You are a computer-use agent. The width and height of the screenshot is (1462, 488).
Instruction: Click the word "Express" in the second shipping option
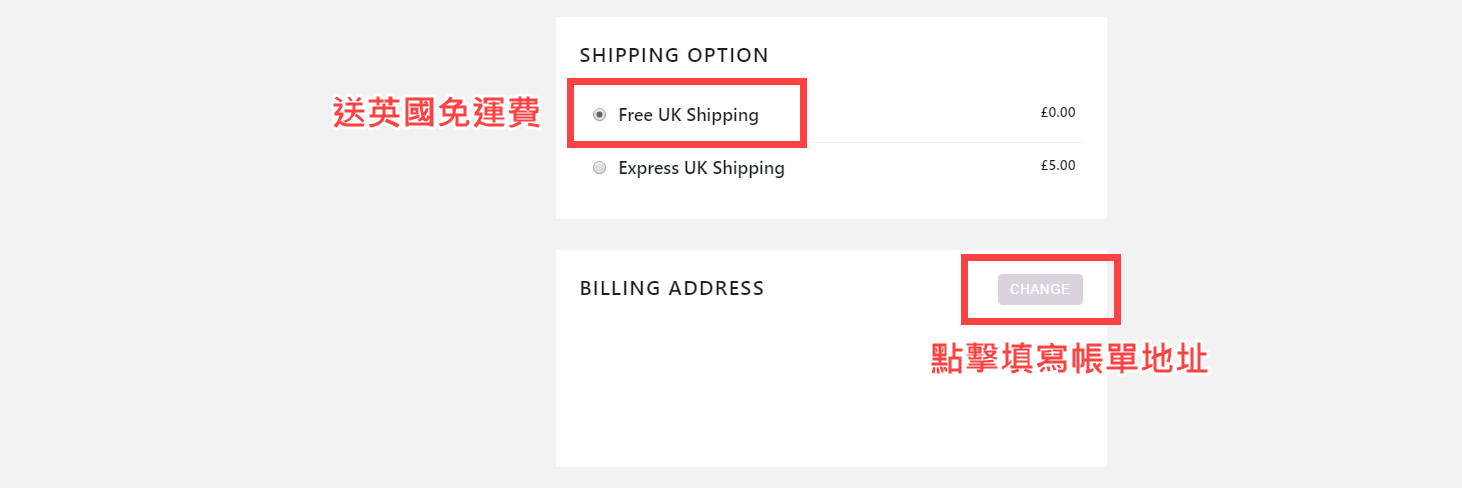point(649,168)
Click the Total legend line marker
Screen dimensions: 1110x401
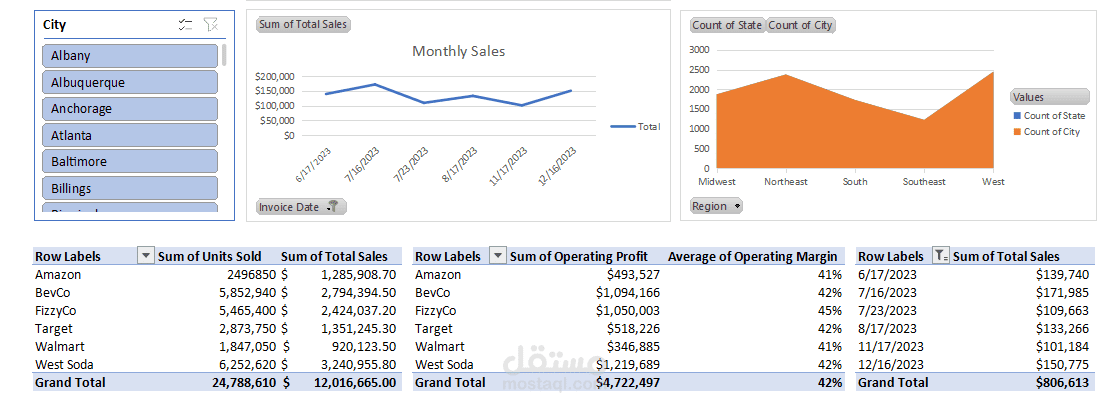click(622, 127)
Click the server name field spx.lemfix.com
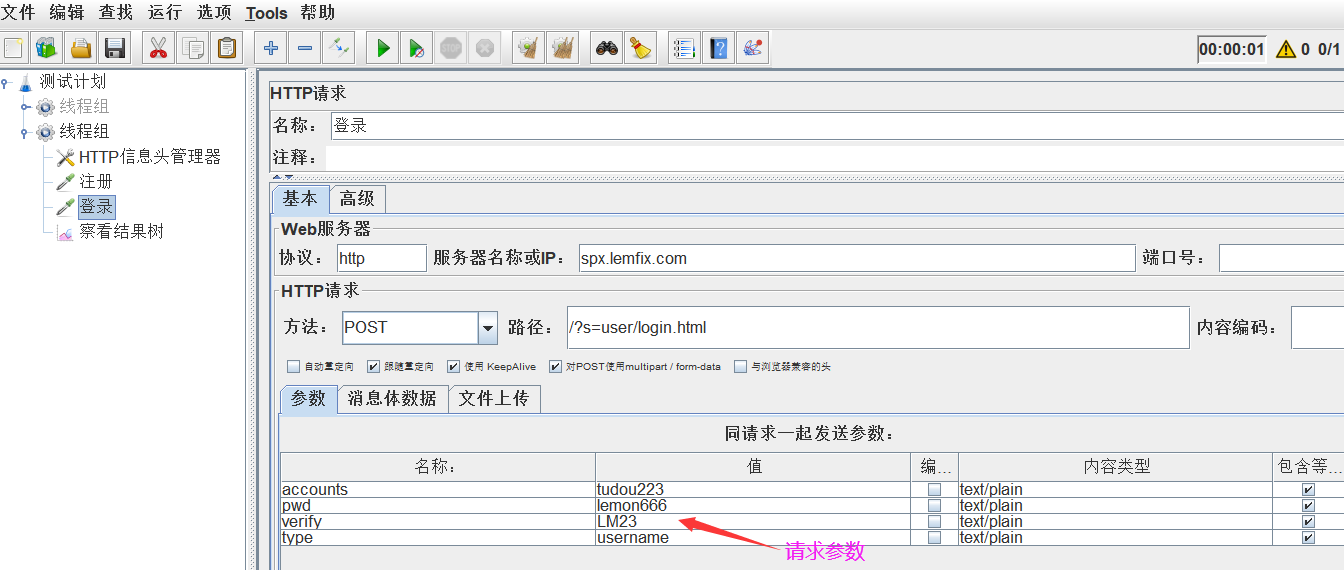The image size is (1344, 570). (x=856, y=258)
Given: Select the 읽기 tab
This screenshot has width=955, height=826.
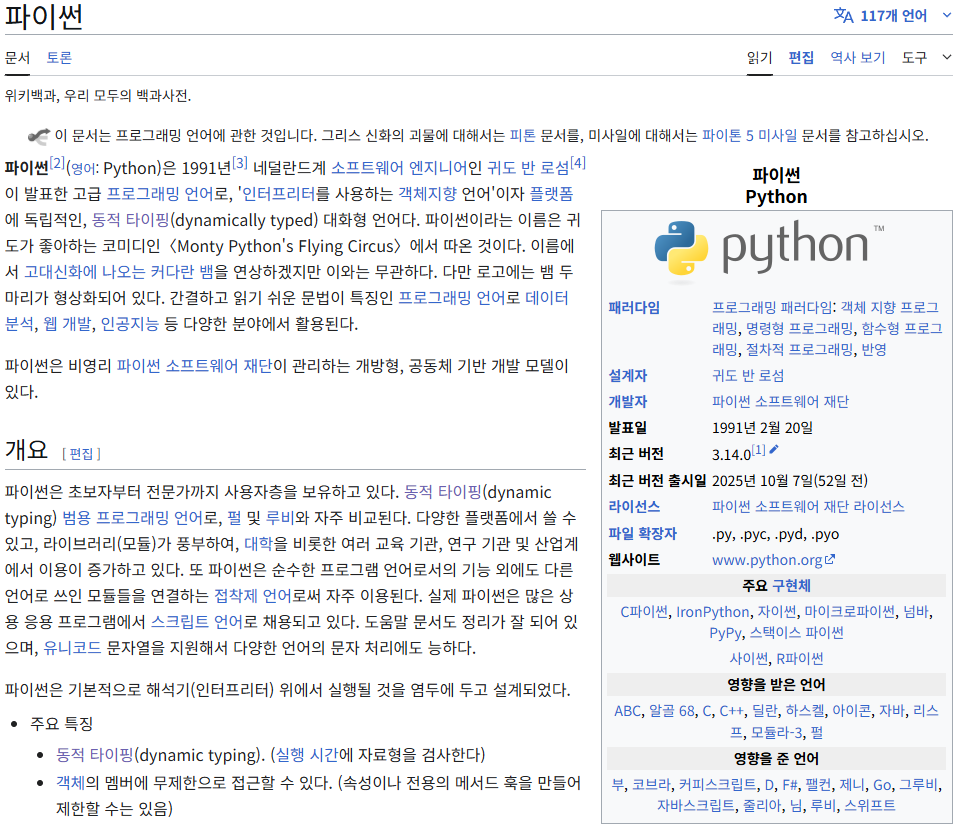Looking at the screenshot, I should pyautogui.click(x=759, y=57).
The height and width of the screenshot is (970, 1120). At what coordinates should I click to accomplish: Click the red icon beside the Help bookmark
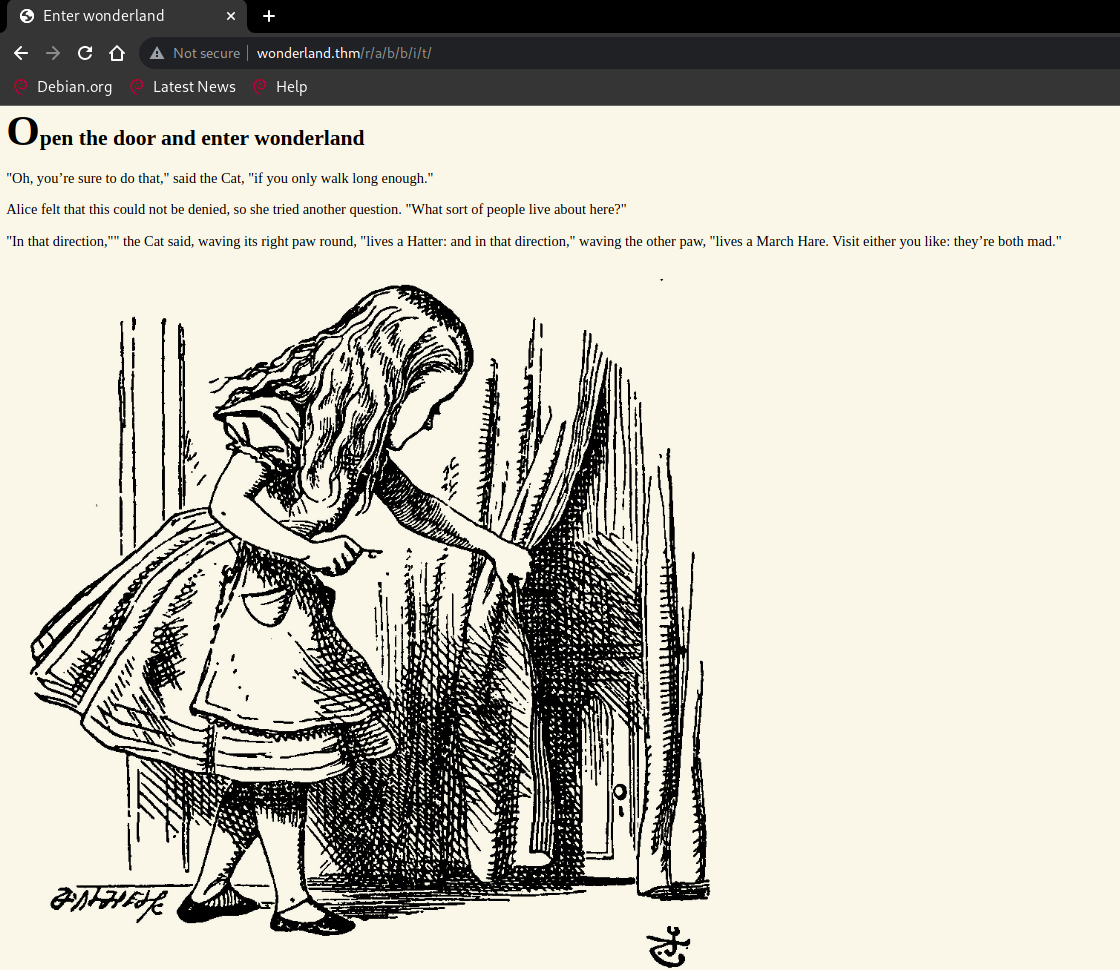point(259,87)
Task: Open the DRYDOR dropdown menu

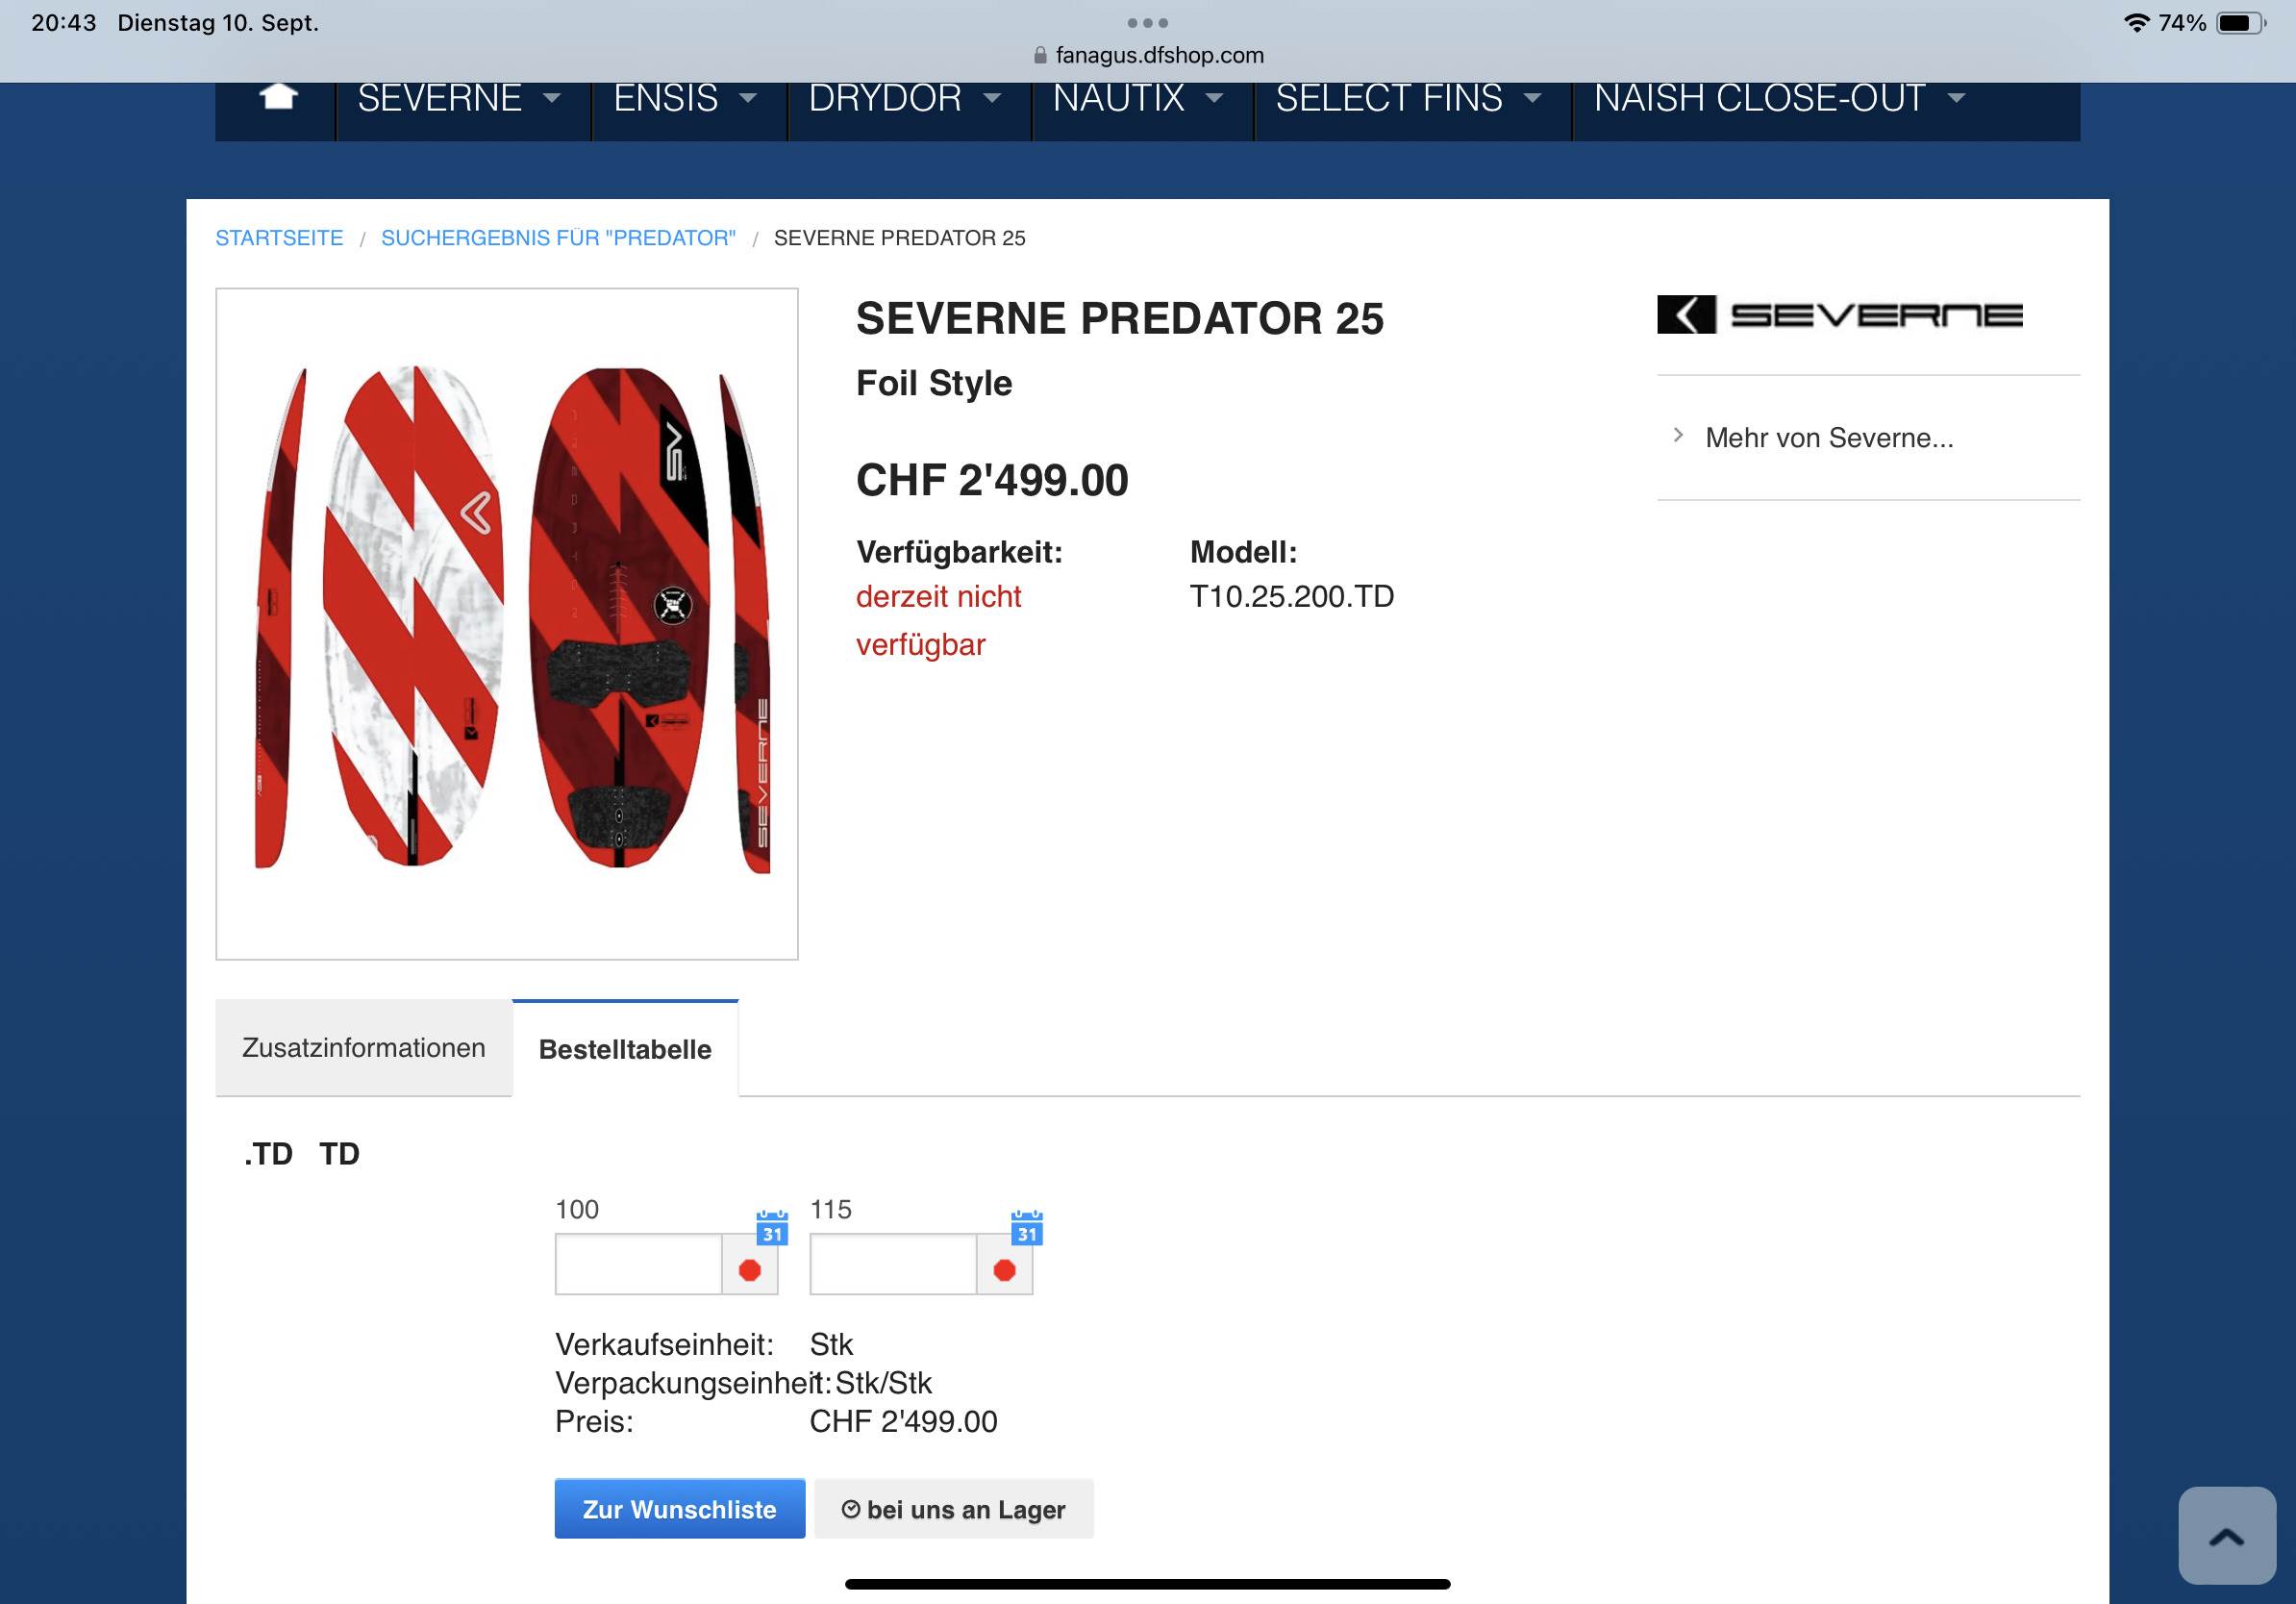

+ + + + + + +

About this exercise:
The output should consist of every entry above, printed exactly, with the images removed.

Your response:
You are a computer-use agent. The width and height of the screenshot is (1462, 488).
Instruction: Click the word "Express" in the second shipping option
point(649,168)
Click the Total legend line marker
Screen dimensions: 1110x401
click(622, 127)
Click the server name field spx.lemfix.com
The image size is (1344, 570). (x=856, y=258)
Given: Select the 읽기 tab
This screenshot has width=955, height=826.
Looking at the screenshot, I should pyautogui.click(x=759, y=57).
The height and width of the screenshot is (970, 1120). At what coordinates should I click to accomplish: Click the red icon beside the Help bookmark
point(259,87)
Task: Open the DRYDOR dropdown menu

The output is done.